Carver didn’t either, actually. “I can spend the night here.”

She shook her head and smiled, then winced at some sudden pain in her damaged body. “That’s not necessary, Fred. I’m probably just more suspicious than usual.”

“No one could blame you.” He leaned forward and kissed her cheek. “You’re a woman who was blown up.”

“Fred, if you learn anything pertinent you think might upset me, I want you to tell me anyway. I need to know the truth about this.”

“So do I. That’s why I’ve been looking into it.”

“And you think it might be as simple as a deranged man planting a bomb all on his own during a pro-life demonstration?”

“Might be.”

“You wouldn’t lie to me, Fred?”

“Of course not.”

She grinned and glanced at her wristwatch propped on the table so she could see the dial. “You had supper yet?”

“Sure. Down in the cafeteria.”

11

Dusk had closed in while Carver was in the hospital. He walked across the lot to where the Olds was parked, all by itself now near the stone wall and the line of palm trees swaying in the breeze as if they were doing a lazy hula.

As he neared the car, he reached into his pocket for his car keys. The keys jingled softly as he pulled them out and reached for the door handle. The wind kicked up harder, making the hula more hectic, and rattled the palm fronds above his head.

“Fred Carver, isn’t it?”

A man’s voice, neutral.

Carver turned around expecting to see a tall, crew cut WASP wearing a business suit and dark-rimmed glasses. Instead he was looking at a dumpy little man wearing a rumpled gray suit with a tie that was too long for him and whose pointed end dangled almost at crotch level. If he wore glasses they were contacts. He had the kind of curly brown hair that would always look mussed, and for that matter a face whose features would always look mussed. He smiled, looking even more rumpled, but friendly. Everybody’s best friend who always dies in the movies so the audience hates the villain.

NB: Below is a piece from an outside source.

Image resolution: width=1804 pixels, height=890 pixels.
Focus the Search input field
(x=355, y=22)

“I’m Special Agent Sam Wicker, FBI,” he said. He flashed ID that appeared genuine enough to Carver even in the dim light.

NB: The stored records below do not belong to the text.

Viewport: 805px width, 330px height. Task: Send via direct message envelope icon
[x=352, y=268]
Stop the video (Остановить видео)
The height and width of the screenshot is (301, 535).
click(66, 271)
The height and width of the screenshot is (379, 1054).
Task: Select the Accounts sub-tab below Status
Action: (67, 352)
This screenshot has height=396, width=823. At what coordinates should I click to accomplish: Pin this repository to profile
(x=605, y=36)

“You don’t look FBI,” Carver said.

“I know. People tell me that all the time. They expect a guy who looks and dresses like a Sears suit model with a law degree. Pretty often that’s what they get.”

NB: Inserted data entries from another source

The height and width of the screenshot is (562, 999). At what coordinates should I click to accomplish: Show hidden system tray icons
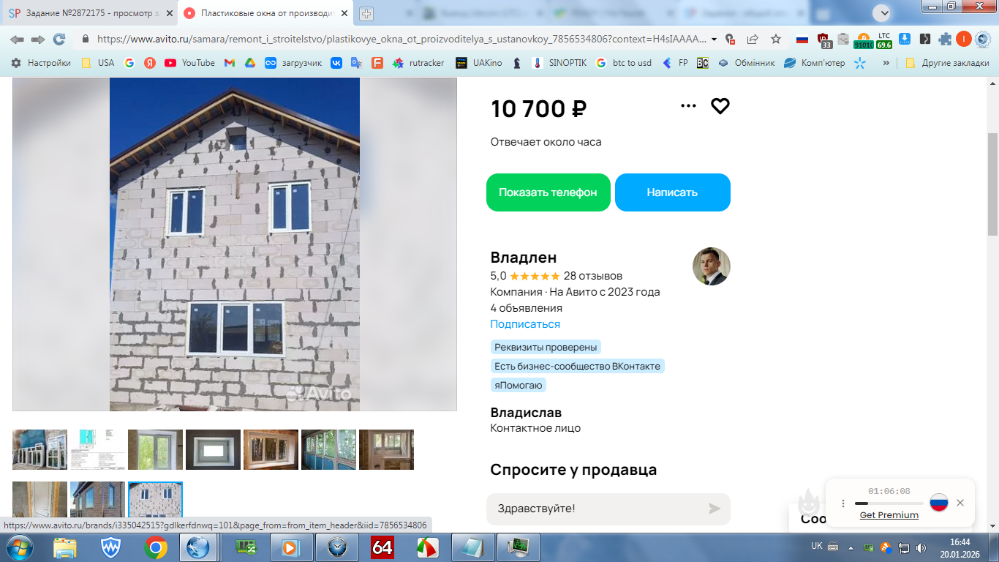pos(851,547)
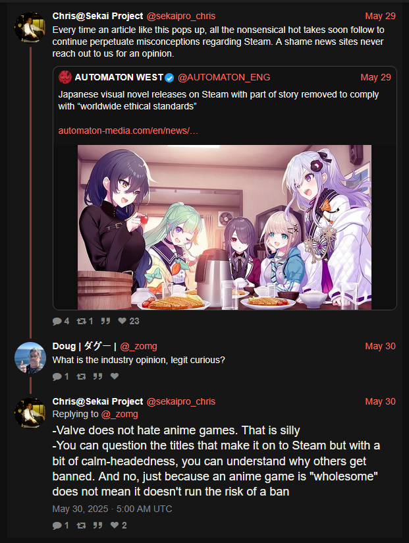Click the AUTOMATON WEST red logo avatar
The height and width of the screenshot is (543, 409).
point(65,77)
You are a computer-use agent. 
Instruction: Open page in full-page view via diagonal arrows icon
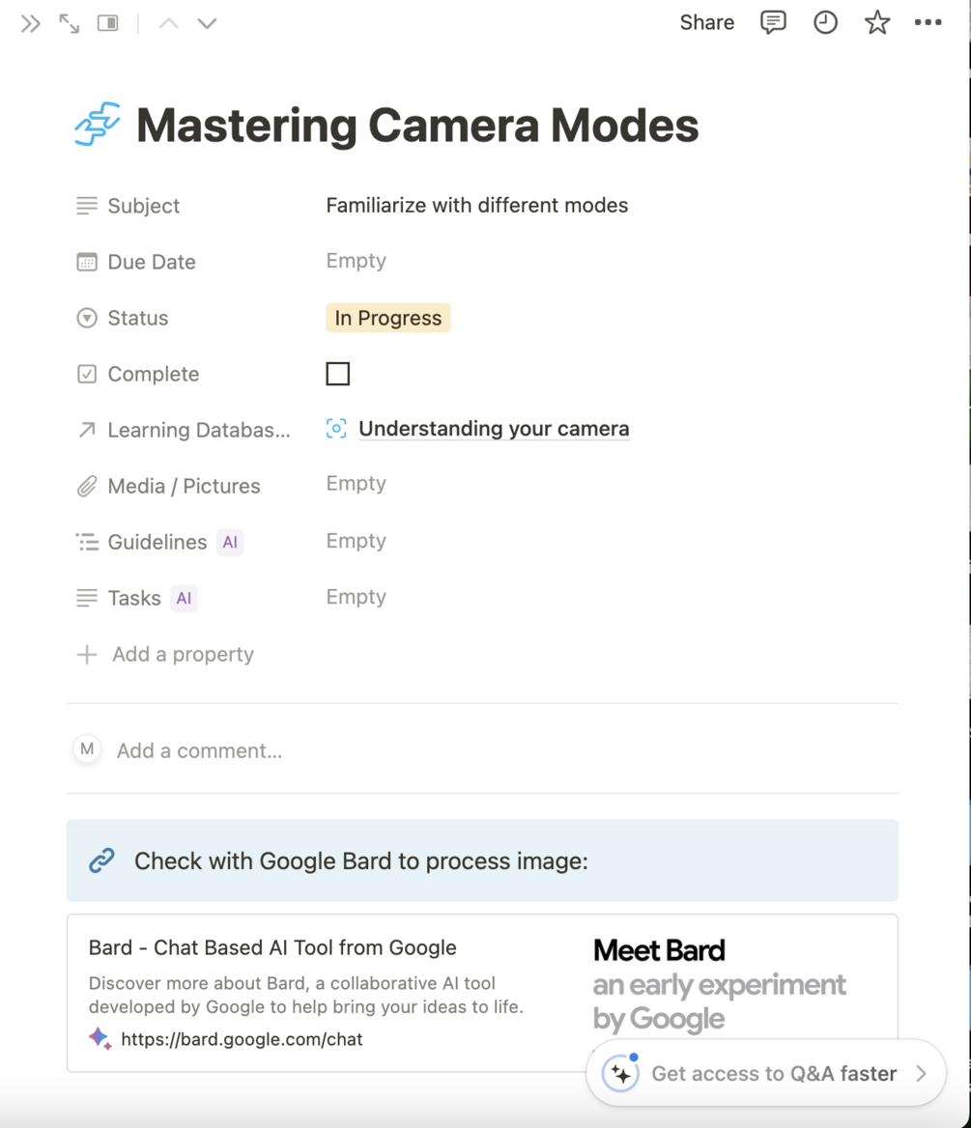pos(70,24)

Carver understood then that the man who’d looked in on Beth probably had been a federal agent.

Wicker had been standing near the stone wall. Now he shambled around the back of the car to stand near Carver. He was taller than he’d first appeared, maybe five feet ten. It occurred to Carver that Wicker dressed a lot like McGregor, only he was cleaner. The breeze blew again, cool and fresh, rattling the palm fronds harder. “It’s nice down here,” Wicker said. “I spend too much time up north.” He spoke as if he’d come to Florida for a vacation rather than a social hot button murder investigation.